The Agent Bridge is optional and must be explicitly enabled. New installs should keep:
agent:
enabled: falseEnable it only on servers that need network features.
Use a strong shared secret in both PMMP config.yml and Agent config/agent.toml.
Never paste the real secret into logs, docs, bug reports or screenshots. Rotate it if it was exposed.
The Bridge readiness report warns when the secret is empty or still using a default/dev value.
Remote command dispatch is powerful and should be treated as admin automation, not normal gameplay logic.
Recommended production posture:
agent:
commands:
enabled: true
advanced: false
debug: falseKeep command dispatch protected with allowlists/blocklists and prefer API-level features for gameplay state.
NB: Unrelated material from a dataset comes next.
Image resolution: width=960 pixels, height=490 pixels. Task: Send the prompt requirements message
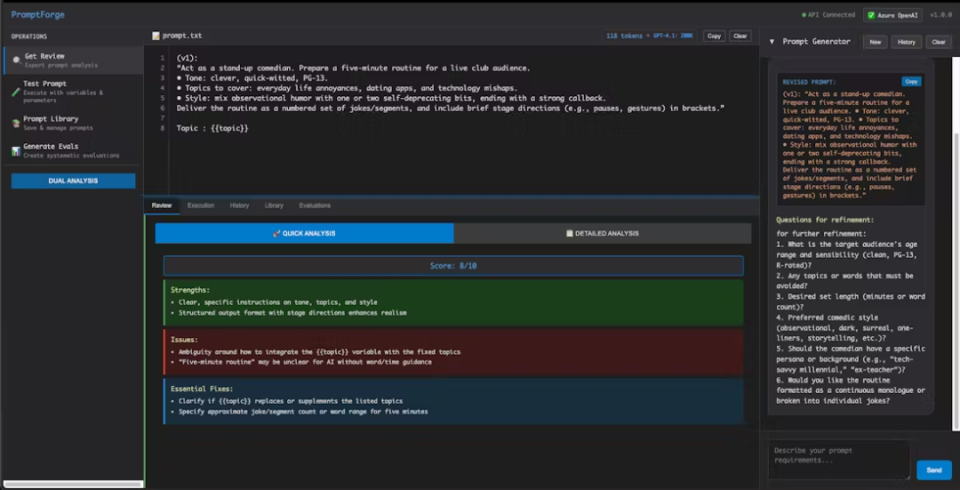[934, 469]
RPC responders should stay allowlisted. Do not expose a generic method that can execute arbitrary plugin code.
Compute services are intentionally closed:
PHP validates AgentComputeMethods
Agent Go validates [compute].allowed_methods
Agent Go never executes arbitrary code from payloads
payload size is limited by max_payload_bytes
timeouts are boundedDo not add custom free-form compute method strings to plugin code. Add a named constant and a built-in Agent implementation instead.
The Agent Go console is local operator tooling. Avoid printing secrets or complete sensitive payloads by default.
If the Agent is exposed outside a private network, use firewall rules and a strong secret. Prefer private/VPN/internal networking for production.